Peran Ormas Keagamaan dalam Memperjuangkan Kelestarian Lingkungan

PW Fatayat NU, PW IPNU dan PW IPPNU DIY berkolaborasi dalam peringatan Hari Santri Nasional 2024 telah menyelenggarakan talkshow lingkungan.

Editor: ribut raharjo
Istimewa
PW Fatayat NU, PW IPNU dan PW IPPNU DIY berkolaborasi dalam peringatan Hari Santri Nasional 2024 telah menyelenggarakan talkshow lingkungan. 

TRIBUNJOGJA.COM, YOGYA - Pada Minggu (27/10/2024), PW Fatayat NU, PW IPNU dan PW IPPNU DIY berkolaborasi dalam peringatan Hari Santri Nasional 2024 telah menyelenggarakan talkshow lingkungan dengan tema “Peran Ormas Keagamaan dalam Memperjuangkan Kelestarian Lingkungan” yang dilaksanakan pukul 10.00-12.30 WIB bertempat di Kampung Mataraman. Yogyakarta.

Dalam acara tersebut, hadir empat narasumber dengan berbagai latar belakang yaitu Yuyun Sriwahyuni, Ph.D. Staf Pengajar Universitas Negeri Yogyakarta (UNY) yang mendalami ilmu Global Gender Studies, Zaimatus Sa'diyah, Ph.D Cand., Staf Pengajar Institut Agama Islam Negeri (IAIN) Sunan Kudus yang mendalami ilmu “Religion and Ecologi”, Apt. Wahyudi Anggoro Jati, S.Farm., Kepala Desa Panggungharjo yang sudah melakukan aksi pengelolaan sampah di Desa Panggungharjo, serta Ahmad Rahma Wardhana, M.Si., Tim Penulis Buku “Fiqih Energi Terbarukan”.

Talkshow diawali dengan paparan Ahmad Rahma Wardhana, M.Si. yang menyampaikan bahwa Buku “Fiqih Energi Terbarukan” lahir dari hasil bahtsul matsail yang membahas soal isu-isu lingkungan lengkap dengan dalilnya. Energi terbarukan sangat memungkinkan untuk digunakan. Penyumbang terbesar emisi rumah kaca 33 persen yaitu batu bara. 

Hal ini disambut luar biasa dalam Muktamar NU ke-34 pada tanggal 22-24 Desember 2021 di Lampung yang kemudian keluar rekomendasi untuk mengurangi penggunaan bahan bakar batu bara. 

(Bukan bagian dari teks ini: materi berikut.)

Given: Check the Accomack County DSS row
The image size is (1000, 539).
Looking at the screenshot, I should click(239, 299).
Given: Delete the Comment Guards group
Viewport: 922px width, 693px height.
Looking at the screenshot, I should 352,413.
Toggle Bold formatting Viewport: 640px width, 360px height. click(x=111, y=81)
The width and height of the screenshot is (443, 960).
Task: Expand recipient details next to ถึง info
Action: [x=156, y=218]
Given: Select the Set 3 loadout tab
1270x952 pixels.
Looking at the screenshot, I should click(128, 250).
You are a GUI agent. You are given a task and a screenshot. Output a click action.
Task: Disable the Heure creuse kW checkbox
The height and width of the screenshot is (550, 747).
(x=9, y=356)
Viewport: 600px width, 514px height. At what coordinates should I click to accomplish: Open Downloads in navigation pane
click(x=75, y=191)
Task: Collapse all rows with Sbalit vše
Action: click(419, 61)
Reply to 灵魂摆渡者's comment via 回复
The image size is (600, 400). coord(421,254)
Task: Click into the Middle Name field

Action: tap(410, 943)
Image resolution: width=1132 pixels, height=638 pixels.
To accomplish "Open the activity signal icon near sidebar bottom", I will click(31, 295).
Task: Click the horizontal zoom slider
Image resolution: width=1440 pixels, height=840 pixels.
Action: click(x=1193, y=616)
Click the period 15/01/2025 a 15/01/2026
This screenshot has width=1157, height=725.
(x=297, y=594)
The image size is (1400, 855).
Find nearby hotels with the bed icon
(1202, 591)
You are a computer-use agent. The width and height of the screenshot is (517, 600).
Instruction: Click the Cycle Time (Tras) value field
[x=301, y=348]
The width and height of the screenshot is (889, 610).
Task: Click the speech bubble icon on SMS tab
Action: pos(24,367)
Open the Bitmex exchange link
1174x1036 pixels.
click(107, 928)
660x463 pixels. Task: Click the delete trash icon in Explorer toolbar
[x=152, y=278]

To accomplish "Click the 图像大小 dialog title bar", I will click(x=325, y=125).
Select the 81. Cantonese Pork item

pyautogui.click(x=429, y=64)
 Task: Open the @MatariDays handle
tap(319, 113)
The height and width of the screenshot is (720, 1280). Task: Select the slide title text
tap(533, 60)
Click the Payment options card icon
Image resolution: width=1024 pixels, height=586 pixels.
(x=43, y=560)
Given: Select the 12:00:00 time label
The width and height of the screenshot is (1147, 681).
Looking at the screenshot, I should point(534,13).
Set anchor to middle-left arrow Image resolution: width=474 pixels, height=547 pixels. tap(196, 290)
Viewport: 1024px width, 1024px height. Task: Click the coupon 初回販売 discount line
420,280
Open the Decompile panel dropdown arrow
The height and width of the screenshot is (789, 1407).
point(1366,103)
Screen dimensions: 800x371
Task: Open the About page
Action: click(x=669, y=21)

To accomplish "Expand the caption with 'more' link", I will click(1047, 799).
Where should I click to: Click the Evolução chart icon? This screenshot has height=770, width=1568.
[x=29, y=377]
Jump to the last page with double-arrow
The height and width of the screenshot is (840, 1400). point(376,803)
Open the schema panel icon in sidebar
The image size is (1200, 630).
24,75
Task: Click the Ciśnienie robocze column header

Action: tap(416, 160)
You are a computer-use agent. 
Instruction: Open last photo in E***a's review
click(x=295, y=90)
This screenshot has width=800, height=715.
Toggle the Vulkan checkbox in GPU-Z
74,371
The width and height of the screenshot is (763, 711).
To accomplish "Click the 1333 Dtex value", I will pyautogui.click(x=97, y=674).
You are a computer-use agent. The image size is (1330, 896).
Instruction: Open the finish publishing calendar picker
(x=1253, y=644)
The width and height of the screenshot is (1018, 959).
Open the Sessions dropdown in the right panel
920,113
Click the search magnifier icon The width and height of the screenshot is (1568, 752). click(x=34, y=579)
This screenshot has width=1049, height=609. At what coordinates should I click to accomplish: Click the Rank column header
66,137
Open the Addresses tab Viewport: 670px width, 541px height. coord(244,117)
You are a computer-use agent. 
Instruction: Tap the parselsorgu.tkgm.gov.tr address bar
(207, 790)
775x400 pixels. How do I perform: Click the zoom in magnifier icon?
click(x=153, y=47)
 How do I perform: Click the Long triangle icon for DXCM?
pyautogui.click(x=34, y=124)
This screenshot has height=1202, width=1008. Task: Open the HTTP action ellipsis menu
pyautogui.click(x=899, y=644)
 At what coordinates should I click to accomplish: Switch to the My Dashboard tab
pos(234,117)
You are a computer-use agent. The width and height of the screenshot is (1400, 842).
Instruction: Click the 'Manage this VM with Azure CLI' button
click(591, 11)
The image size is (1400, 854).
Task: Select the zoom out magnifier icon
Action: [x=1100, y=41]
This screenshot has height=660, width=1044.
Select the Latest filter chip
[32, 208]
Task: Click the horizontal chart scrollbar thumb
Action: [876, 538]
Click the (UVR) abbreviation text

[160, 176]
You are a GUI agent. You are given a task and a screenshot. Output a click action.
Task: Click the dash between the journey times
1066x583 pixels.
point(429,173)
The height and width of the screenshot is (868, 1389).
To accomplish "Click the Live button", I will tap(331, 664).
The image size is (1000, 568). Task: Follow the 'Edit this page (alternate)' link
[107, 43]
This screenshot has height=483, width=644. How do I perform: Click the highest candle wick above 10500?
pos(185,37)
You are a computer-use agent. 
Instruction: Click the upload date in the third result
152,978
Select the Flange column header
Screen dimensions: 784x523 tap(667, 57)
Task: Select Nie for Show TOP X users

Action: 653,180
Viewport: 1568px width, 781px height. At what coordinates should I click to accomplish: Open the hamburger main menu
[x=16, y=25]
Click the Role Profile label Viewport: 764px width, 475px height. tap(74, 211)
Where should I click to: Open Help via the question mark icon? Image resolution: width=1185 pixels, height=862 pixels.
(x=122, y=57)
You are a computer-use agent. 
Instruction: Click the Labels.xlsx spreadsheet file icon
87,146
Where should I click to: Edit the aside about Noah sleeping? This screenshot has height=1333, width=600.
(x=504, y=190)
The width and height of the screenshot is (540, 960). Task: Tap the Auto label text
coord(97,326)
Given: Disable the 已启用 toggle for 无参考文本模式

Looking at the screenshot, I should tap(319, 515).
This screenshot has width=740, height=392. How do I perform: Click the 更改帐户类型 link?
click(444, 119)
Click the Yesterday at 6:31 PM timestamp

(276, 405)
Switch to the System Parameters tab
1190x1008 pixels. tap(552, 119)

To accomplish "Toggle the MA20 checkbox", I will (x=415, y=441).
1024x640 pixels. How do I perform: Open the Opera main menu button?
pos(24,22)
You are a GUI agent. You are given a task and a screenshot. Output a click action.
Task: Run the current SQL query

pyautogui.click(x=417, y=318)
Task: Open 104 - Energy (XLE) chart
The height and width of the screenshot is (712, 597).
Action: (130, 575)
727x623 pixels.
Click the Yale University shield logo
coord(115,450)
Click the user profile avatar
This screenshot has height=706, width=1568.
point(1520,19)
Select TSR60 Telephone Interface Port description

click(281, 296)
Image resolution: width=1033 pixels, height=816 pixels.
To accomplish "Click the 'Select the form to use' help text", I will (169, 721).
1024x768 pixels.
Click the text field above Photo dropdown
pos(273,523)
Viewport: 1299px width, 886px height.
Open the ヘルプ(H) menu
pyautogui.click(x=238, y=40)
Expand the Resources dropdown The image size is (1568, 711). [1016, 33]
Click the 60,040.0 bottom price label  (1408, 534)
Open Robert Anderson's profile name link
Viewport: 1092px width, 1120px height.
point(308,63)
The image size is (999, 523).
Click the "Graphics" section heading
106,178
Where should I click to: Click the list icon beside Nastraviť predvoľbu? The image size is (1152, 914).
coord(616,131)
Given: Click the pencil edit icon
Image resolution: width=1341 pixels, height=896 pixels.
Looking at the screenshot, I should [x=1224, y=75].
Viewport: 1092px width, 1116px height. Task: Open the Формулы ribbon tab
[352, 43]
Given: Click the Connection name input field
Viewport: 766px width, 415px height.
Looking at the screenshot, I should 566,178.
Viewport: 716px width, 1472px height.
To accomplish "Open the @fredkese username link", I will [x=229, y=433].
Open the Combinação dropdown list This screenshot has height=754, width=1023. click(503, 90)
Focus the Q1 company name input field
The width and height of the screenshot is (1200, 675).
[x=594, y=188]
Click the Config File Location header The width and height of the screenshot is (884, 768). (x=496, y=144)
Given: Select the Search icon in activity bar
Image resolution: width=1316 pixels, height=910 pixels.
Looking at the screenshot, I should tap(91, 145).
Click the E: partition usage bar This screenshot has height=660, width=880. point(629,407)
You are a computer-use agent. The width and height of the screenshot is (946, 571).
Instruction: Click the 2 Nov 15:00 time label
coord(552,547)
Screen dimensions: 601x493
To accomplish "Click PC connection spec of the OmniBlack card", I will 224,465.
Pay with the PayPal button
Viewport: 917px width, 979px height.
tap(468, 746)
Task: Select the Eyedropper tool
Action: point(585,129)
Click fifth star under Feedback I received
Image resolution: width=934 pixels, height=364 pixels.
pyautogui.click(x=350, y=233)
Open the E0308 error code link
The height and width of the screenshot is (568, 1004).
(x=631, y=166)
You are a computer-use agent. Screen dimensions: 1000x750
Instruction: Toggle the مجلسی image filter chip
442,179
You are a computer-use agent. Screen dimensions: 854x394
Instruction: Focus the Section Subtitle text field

“Pemerintah perlu bersama dengan para pengusaha untuk menyiapkan rencana dan menjalin kerjasama internasional untuk akselerasi transisi ke energi terbarukan dan mencapai proporsi EBT minimal 30 % pada tahun 2025 serta net zero emisi pada tahun 2045. Pemerintah perlu menghentikan pembangunan PLTU batubara baru mulai tahun 2022 dan pengurangan produksi batubara mulai tahun 2022 serta early retirement/phase out PLTU Batu Bara pada tahun 2040 untuk mempercepat proses transisi energi yang berkeadilan, demokratis dan terjangkau.” 

Dampak perubahan iklim yang dirasakan setiap orang akan berbeda-beda, tetapi 5-10 tahun lagi akan semakin terasa.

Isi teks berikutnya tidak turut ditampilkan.